Jeremy Latham's picture
Jeremy Latham on May 8, 2008 - 17:39

Peter — here’s a link to a Canadian government explanation about how microwaves work and the safety of microwave ovens:

http://www.hc-sc.gc.ca/iyh-vsv…

After reading, I hope you enjoy the convenience of a new microwave.

Pat Garrity's picture
Pat Garrity on May 8, 2008 - 18:35

I’ve always thought that if anything in my house is slowly killing me it’s the microwave; maybe toothpaste too….

Leah's picture
Leah on May 8, 2008 - 22:57

I’m with you — we haven’t had a microwave oven for 22 years and for no rational reason other than it just doesn’t seem right. Every once in awhile we ponder it and we say — not a resounding no — just a naaahhh. I haven’t heard much about the dangers of the microwave itself but it’s interesting hearing about the dangers of the products we put in there — ‘bad’ microwave popcorn, heating leftovers up in plastic (euuu), miracle meals of the very quick variety (wrapped in plastic). I did notice one company up-selling their wax-paper encased microwaveable vegetables.

Rob's picture
Rob on May 9, 2008 - 02:48

Well, don’t buy bad microwave popcorn and put your leftovers onto ceramic plates! Wax-veggies are gross! Don’t buy them! I use a conventional oven, but I don’t put veggies wrapped in plastic in there, either! It leaves a film in my mouth.

If science tells me “microwaving tomato sauce in a Pyrex measuring cup results in carcinogenic goo” then I’ll stop.

In the spirit of full disclosure, I have a bad vibe about cellphones. I never owned one and I avoid them. I tell myself it’s for reasons other than I think it cooks my brain. But at the end of the day, I’m a hypocrite.

Plus, the dude from where I buy my flaxseed told me it has been shown that cell phones “stank up your peace-aura”.

oliver's picture
oliver on May 9, 2008 - 08:30

You mean you understand how a 747 stays in the air? If you understand how radio and wifi work, and why computers heat up, you understand how a microwave oven cooks your food. The somewhat special bit is that pretty much it’s just the water molecules that are absorbing the microwaves. You could think of them as the antennas—or think of the radio frequency of the “ovencast” as having been selected to optimize reception by water molecules, which are caused to spin.

oliver's picture
oliver on May 9, 2008 - 08:34

That free-radical assertion on the list of alleged dangers sounds like pure bunk to me, as do several others. The list doesn’t deserve to be addressed item by item. That’s my own knee-jerk response.

Melinda Stanley's picture
Melinda Stanley on May 9, 2008 - 13:10

My husband told me about the potential risks of mircrowaves a couple of years ago. I still continued to use it on the very rare occasion of heating something up quickly. Otherwise, I just put it on the stovetop.
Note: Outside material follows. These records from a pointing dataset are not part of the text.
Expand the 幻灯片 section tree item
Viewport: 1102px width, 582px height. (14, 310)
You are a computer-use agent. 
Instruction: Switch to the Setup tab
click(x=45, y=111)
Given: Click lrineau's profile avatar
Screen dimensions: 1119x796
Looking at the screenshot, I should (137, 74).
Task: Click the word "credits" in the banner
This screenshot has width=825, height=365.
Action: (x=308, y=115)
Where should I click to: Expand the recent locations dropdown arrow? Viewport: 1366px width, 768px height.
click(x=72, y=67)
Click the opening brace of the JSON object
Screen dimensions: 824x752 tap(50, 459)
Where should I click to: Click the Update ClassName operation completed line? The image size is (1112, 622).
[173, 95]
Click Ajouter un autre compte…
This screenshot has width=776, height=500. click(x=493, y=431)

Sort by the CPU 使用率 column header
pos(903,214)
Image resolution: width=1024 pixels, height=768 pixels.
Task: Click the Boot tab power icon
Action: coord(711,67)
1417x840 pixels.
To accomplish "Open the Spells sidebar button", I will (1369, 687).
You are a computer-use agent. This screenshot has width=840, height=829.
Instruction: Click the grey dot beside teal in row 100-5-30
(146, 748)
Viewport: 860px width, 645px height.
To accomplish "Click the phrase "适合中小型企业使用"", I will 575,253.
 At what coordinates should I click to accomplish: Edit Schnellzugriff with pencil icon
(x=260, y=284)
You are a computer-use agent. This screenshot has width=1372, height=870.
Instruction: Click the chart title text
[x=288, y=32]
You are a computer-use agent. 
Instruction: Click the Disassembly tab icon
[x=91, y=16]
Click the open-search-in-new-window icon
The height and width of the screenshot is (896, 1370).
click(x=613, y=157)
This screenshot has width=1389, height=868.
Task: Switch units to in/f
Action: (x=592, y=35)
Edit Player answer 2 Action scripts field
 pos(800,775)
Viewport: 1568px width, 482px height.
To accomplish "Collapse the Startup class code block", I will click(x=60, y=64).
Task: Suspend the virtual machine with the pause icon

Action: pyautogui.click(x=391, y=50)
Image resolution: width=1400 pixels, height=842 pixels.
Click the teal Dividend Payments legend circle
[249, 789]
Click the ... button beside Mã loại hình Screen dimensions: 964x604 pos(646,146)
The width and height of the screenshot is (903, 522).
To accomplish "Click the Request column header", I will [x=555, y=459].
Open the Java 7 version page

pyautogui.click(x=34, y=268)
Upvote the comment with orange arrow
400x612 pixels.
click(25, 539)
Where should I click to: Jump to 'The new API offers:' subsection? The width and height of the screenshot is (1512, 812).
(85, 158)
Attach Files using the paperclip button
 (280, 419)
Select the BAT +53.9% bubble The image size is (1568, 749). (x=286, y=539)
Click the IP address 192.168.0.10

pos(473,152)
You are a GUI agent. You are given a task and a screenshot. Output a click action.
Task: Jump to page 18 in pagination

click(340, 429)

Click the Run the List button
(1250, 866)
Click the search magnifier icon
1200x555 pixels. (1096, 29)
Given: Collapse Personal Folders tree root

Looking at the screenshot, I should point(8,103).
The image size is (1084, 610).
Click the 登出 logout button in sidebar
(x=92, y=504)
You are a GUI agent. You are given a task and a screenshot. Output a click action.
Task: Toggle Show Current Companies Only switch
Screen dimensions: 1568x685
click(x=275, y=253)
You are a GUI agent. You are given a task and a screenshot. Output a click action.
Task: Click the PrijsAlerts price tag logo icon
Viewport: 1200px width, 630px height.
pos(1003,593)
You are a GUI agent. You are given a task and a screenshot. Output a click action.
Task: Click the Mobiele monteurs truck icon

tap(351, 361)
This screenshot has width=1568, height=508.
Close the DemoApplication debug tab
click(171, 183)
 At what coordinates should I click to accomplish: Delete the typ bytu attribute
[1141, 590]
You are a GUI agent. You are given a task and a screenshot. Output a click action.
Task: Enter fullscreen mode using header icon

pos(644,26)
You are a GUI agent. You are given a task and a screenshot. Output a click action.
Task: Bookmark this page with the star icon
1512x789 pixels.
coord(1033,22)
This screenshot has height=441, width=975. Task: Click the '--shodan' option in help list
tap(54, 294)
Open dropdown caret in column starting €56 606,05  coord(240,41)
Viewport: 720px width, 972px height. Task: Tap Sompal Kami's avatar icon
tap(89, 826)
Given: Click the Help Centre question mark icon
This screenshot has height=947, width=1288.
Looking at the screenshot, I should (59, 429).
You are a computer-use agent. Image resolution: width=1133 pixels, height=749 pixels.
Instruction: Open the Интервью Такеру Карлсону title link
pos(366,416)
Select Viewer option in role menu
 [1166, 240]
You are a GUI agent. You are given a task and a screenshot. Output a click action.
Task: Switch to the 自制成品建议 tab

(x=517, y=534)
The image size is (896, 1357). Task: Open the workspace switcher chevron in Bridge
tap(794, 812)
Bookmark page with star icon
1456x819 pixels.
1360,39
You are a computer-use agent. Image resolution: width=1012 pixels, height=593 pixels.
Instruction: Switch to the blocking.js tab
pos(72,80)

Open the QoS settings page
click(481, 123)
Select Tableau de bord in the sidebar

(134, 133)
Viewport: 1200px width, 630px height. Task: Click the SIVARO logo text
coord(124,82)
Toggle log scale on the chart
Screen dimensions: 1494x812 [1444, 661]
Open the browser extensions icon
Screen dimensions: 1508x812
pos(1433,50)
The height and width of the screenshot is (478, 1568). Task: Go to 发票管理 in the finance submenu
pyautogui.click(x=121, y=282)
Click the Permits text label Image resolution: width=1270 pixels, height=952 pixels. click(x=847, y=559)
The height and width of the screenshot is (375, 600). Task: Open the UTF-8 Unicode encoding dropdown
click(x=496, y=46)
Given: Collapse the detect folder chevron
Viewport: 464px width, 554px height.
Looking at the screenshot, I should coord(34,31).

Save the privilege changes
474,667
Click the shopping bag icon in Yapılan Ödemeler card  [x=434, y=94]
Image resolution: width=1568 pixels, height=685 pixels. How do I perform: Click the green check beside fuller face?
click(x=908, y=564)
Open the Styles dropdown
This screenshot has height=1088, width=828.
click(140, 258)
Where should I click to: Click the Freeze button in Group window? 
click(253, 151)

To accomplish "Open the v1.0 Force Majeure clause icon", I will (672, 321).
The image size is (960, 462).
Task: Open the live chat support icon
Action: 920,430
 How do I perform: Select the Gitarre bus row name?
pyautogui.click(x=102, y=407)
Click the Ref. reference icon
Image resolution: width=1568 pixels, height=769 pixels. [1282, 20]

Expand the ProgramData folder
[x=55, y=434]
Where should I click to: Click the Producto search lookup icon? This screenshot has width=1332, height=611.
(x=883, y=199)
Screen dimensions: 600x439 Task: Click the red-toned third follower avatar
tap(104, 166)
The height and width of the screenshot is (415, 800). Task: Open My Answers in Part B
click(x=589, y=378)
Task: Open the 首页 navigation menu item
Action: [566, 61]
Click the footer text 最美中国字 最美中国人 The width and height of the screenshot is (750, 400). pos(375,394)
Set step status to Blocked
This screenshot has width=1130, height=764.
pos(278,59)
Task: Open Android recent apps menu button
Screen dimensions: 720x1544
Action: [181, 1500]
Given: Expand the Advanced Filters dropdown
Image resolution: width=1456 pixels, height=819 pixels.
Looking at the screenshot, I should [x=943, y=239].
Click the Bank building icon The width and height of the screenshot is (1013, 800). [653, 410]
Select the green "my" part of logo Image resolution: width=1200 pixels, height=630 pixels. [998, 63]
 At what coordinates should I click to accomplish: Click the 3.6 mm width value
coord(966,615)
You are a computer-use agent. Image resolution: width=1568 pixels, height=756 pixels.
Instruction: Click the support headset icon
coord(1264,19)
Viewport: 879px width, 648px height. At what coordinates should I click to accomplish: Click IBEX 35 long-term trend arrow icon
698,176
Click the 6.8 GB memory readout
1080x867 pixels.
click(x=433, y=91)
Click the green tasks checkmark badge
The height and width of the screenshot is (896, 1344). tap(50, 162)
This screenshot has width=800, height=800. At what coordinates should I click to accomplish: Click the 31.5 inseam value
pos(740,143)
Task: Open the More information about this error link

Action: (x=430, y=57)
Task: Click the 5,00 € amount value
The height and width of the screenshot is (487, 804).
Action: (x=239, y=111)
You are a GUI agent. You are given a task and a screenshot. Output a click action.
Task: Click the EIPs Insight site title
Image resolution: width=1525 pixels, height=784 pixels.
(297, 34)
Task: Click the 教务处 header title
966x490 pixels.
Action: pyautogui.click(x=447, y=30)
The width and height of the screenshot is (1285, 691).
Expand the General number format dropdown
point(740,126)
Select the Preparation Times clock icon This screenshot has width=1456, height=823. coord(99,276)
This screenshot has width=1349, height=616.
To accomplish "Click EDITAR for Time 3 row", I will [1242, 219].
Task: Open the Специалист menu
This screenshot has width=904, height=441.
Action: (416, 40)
We’ve just moved and while we were waiting for our stuff to get from Fredericton to Halifax, my husband read to me more dangers that he found online that are apparently associated with microwaves. So, needless to say, the microwave is on the microwave stand… but hidden in the dining room and not even plugged in.

My idea for this, is that down in my apartment lobby, there is a security camera and we can watch this camera on our tv. I thought that someday, I would like to take the microwave down to the lobby and leave it

oliver's picture
oliver on May 9, 2008 - 21:33

Regarding the way microwaves are produced, you could read up on klystrons and (especially in ovens) magnetrons.

oliver's picture
oliver on May 11, 2008 - 00:28

How’s this: Just think of a potato as a radio and the oven as the CBC.